Pharmacological interventions alone for smoking cessation
In this section:
- For GRADE evaluation of interventions for COPD, see table.
- Combined psychosocial and pharmacological interventions for smoking cessation can slow the deterioration of lung function, but have not been shown to reduce long-term mortality compared with usual care.
- We found no direct information from RCTs about the effects of pharmacological interventions alone for smoking cessation in people with COPD.
Benefits and harms
Pharmacological interventions alone for smoking cessation:
We found one systematic review (search date 2002). It found no RCTs examining the effects of pharmacological smoking cessation interventions alone for the outcomes of interest in this review (FEV1, peak expiratory flow, exacerbations, dyspnoea score, quality of life, or survival) specifically in people with COPD. The review identified two RCTs, both of which examined pharmacological interventions plus psychosocial interventions (see option on psychosocial plus pharmacological interventions).

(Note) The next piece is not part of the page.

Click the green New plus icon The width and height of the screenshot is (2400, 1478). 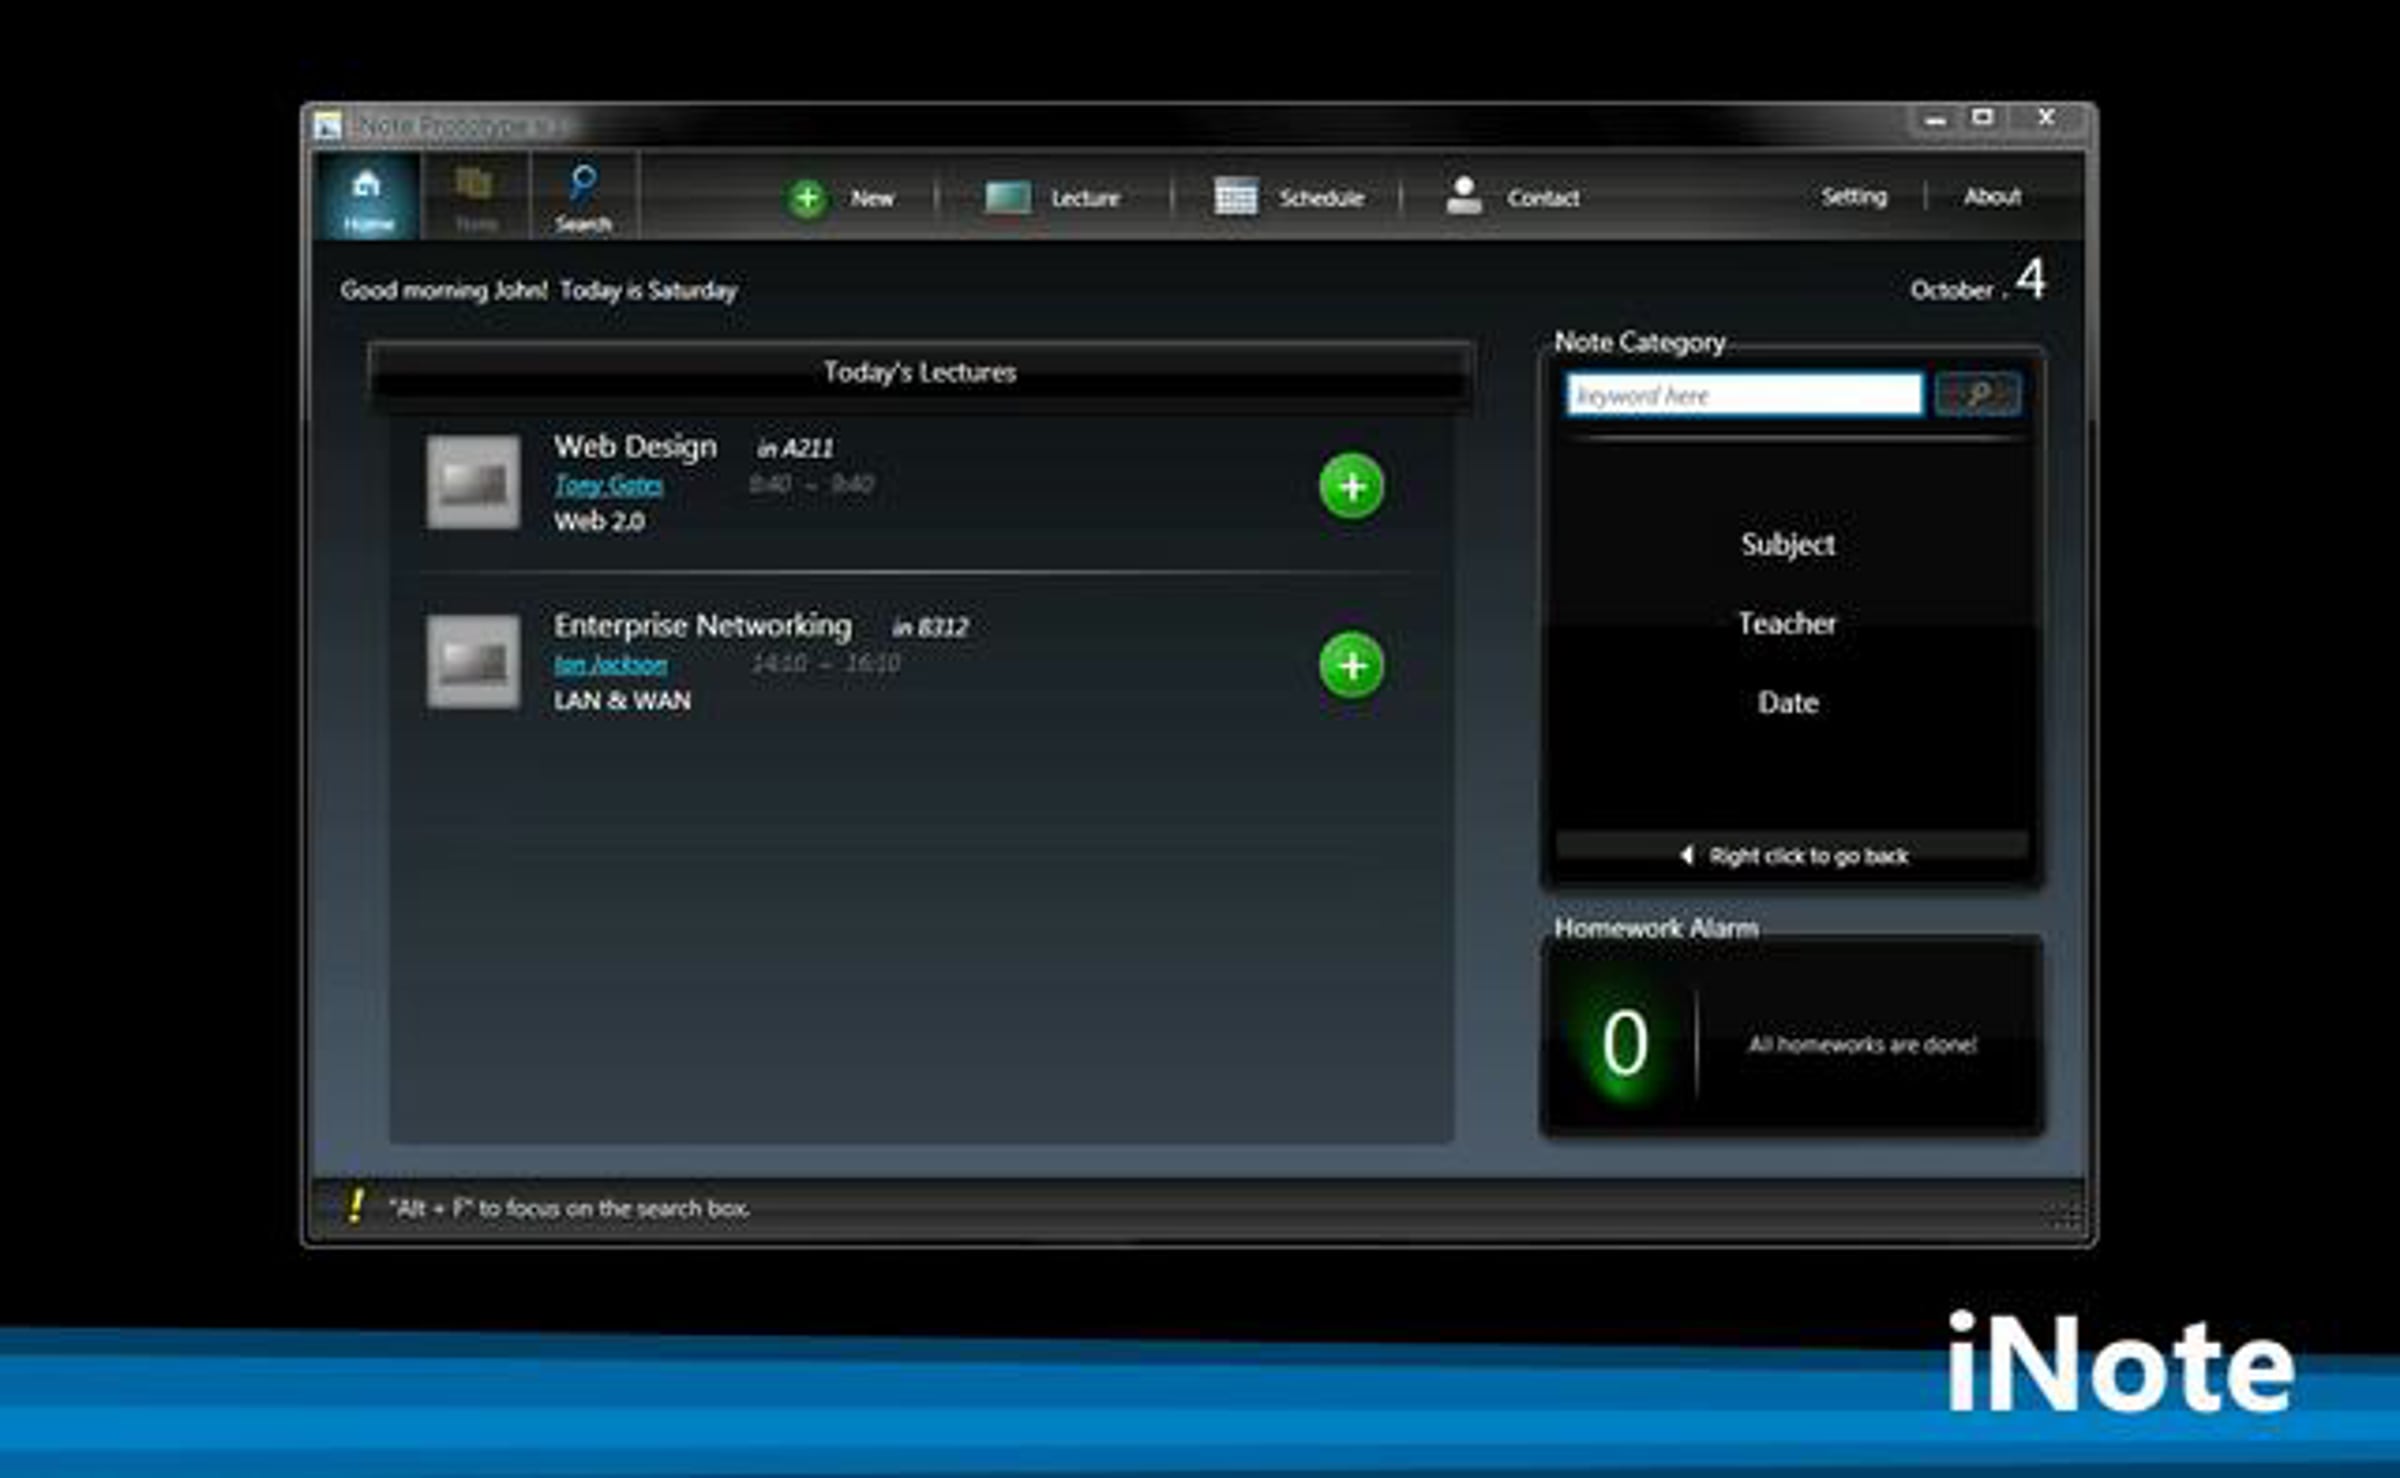click(x=808, y=198)
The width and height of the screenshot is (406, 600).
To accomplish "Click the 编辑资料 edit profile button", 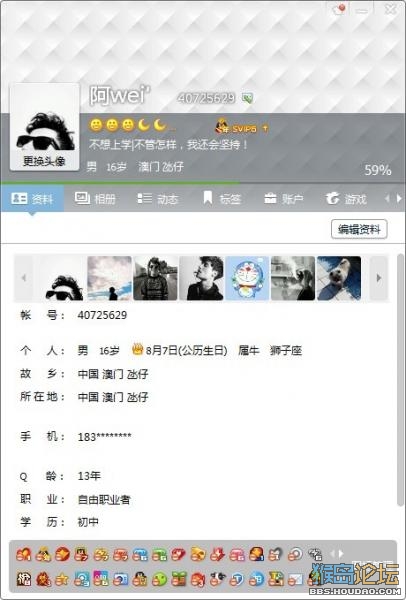I will tap(359, 229).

Further information on studies
One systematic review (search date 2001, 157 studies) assessed the effectiveness of bupropion and nicotine replacement treatment for smoking cessation, but did not focus solely on people with COPD. It found a low incidence of adverse events with nicotine replacement therapy, irrespective of the type of replacement. The most common adverse effects were localised reactions: skin sensitivity and irritation (with patches); throat irritation, nasal irritation, and runny nose (with nasal spray); hiccups, burning and smarting sensation in the mouth, sore throat, coughing, dry lips, and mouth ulcers (with nicotine sublingual tablets); and hiccups, gastrointestinal disturbances, jaw pain, and orodental problems (with nicotine gum). Sleep disturbances and alteration of mood may arise because of nicotine withdrawal. A small number of studies were done in specific subgroups (including smokers with lung disease). Results for individual subgroups were generally non-significant, but their direction was consistent with the overall pooled results. The systematic review did not report results separately in people with COPD. Regarding the safety of bupropion, the review concluded that seizure is the most significant and important potential adverse effect. However, this review did not identify RCTs that reported any seizures. Common adverse events of bupropion are: rash, pruritus, urticaria, irritability, insomnia, dry mouth, headache, and tremor. The adverse-effect profile of slow-release bupropion seems better than that of immediate-release bupropion. The results for specific subgroups (including smokers with pulmonary disease) were generally consistent with the overall pooled results, although results in people with COPD were not reported separately.
Drug safety alert
A drug safety alert has been issued on the risk of serious neuropsychiatric symptoms, which include changes in behaviour, hostility, agitation, depressed mood, suicidal thoughts and behaviour, and attempted suicide, associated with bupropion (www.fda.gov).